La garantie légale de conformité

Article publié le 27/02/2015 - Gestion - Droit et législation

S'appliquant à tous les objets pouvant être déplacés, la garantie légale de conformité protège le client contre les défauts ne permettant pas l'utilisation prévue du produit et contre les différences entre les caractéristiques présentées et la réalité.

Durant deux ans après l'achat d'un bien mobilier, la garantie légale de conformité permet au client de revenir vers le vendeur s'il présente des défauts de conformité, au sens légal du terme. Cette disposition concerne donc les objets vendus par un vendeur professionnel et pouvant être déplacés, à l'exception de ceux vendus par autorité de justice ou lors d'enchères publiques. Selon les articles L. 211 du Code de la consommation, l'objet présente un défaut de conformité s'il : 

  • est impropre à l'usage habituellement attendu d'un bien semblable. Ex : une sonnette devant être branchée en permanence sur secteur. 
  • s'il ne répond pas aux caractéristiques et qualités présentées ou suggérées par le vendeur, l'étiquetage, la publicité ou encore les déclarations du producteur. Ex : erreur de couleur, de taille, écran non rétroéclairé... 
  • s'il ne présente pas les caractéristiques définies avec le vendeur ou s'il ne répond pas aux exigences d'usage spécifiées par le client au vendeur, ce dernier les ayant acceptées. Ex : aspirateur bruyant alors que le modèle souhaité devait être silencieux, meuble à monter à l'aide d'un tournevis alors que le client voulait un meuble en kit montable sans outils.

Défauts couverts et délais d'application

La garantie couvre les défauts constatés sur l'emballage, le bien en lui-même, les instructions de montage et l'installation, si elle est incluse dans le contrat ou si elle a été réalisée sous la responsabilité du vendeur. Elle s'applique si le défaut existait lors de l'acquisition et jusqu'à 2 ans après avoir reçu le produit, sous certaines conditions.
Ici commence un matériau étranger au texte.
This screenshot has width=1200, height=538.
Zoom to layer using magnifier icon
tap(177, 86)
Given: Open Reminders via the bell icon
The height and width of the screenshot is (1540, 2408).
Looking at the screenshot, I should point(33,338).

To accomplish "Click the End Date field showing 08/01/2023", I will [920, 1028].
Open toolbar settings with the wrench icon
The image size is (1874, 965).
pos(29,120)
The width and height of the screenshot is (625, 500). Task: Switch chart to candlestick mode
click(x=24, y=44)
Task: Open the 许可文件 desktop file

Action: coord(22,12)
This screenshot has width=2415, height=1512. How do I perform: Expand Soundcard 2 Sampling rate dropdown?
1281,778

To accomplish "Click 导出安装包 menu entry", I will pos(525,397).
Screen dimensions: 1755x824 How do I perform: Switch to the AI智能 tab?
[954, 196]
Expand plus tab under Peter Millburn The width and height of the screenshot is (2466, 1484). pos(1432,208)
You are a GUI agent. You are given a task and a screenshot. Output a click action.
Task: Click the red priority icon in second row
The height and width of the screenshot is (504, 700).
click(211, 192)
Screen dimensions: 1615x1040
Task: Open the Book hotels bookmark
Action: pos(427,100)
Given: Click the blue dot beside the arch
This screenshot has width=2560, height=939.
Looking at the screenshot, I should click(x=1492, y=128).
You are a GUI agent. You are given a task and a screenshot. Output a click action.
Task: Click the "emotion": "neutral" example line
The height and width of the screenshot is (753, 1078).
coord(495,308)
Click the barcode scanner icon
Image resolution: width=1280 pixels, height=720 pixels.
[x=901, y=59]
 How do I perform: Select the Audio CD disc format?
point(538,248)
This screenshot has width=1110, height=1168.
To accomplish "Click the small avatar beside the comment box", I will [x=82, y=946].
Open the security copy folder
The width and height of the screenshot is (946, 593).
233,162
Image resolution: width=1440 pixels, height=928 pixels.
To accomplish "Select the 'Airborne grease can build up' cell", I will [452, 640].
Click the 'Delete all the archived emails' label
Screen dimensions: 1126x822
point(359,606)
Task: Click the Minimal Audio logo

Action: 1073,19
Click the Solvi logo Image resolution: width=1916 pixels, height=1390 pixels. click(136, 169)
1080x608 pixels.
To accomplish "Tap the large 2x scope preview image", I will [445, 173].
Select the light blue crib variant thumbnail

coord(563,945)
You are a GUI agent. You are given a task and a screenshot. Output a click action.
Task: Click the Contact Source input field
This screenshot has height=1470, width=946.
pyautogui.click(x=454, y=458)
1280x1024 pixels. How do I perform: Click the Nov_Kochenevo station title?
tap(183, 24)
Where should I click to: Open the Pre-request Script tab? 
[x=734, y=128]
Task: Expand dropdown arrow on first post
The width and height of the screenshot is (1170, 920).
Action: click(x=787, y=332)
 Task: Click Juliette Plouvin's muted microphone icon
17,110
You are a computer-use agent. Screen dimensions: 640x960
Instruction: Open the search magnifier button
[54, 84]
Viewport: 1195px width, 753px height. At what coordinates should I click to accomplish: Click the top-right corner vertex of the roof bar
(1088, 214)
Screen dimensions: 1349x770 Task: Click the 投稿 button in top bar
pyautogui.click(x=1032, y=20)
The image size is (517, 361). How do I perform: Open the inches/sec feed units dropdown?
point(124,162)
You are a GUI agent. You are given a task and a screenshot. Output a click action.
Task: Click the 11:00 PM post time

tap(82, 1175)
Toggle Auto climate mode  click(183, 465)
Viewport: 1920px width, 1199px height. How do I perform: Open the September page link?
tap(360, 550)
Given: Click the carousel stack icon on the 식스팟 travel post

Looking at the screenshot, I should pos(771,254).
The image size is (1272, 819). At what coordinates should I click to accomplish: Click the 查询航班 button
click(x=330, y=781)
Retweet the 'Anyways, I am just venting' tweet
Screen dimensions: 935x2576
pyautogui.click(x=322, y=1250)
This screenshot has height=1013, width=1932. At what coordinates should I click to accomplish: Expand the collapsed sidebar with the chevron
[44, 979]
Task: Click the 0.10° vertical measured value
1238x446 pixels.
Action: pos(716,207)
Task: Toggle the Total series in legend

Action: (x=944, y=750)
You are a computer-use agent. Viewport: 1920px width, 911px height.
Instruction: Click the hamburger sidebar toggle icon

Selon l'article L211-7 du Code de la consommation, "les défauts de conformité qui apparaissent dans un délai de six mois à partir de la délivrance du bien sont présumés exister au moment de la délivrance". Dans ce cas, c'est au vendeur de prouver que le défaut était inexistant à l'acquisition. Si les défauts apparaissent entre 6 et 24 mois après l'acquisition, le client devra prouver qu'ils existaient le jour de la délivrance de l'article. 

En revanche, le client ne peut pas entamer une action en garantie de conformité s'il avait été informé de l'existence du défaut ou s'il ne pouvait pas l'ignorer avant de l'acheter. Il en va de même si le défaut est dû à des pièces ou matériaux qu'il a lui-même fourni. 

Par ailleurs, la loi relative à la consommation datant de mars 2014 modifie le délai de présomption d'existence du défaut. De ce fait, à partir du 18 mars 2016, les défauts apparaissant jusqu'à 24 mois après la délivrance du bien seront considérés comme existants lors de l'acquisition. Les preuves devront alors toujours être fournies par le commerçant.

Modalités d'application de la garantie

Le client a jusqu'à deux ans pour ramener le bien au vendeur et lui présenter l'action en garantie de conformité, ou lui envoyer la demande par courrier recommandé avec accusé de réception. Le vendeur est alors en droit de demander les justificatifs d'achat (facture, contrat, tickets de caisse, bon de livraison...). Il est donc préférable d'en joindre une copie directement dans le courrier.
  
Si le vendeur ne peut pas prouver que le défaut n'existait pas lors de l'acquisition, le client a le choix entre le remplacement ou la réparation du bien. Toutefois, la loi permet au vendeur d'imposer son choix si la différence de coût entre les deux options est significative. En revanche, le client peut demander un remboursement si la réparation ou le remplacement ne peuvent être réalisés dans un délai d'un mois après la demande, si elles se révèlent impossibles (arrêt du modèle, fermeture de l'usine, revente des droits d'exploitation...) ou si elles créent un inconvénient majeur compte tenu de l'utilisation prévue. Dans ce cas, le remboursement représente la totalité du prix d'achat si le bien est restitué au commerçant. Seule une partie du produit sera remboursée s'il est gardé par le client. 

A ces indemnités se rajoutent les dommages et intérêts, si le client est en capacité de prouver que les défauts de conformité lui ont porté préjudices.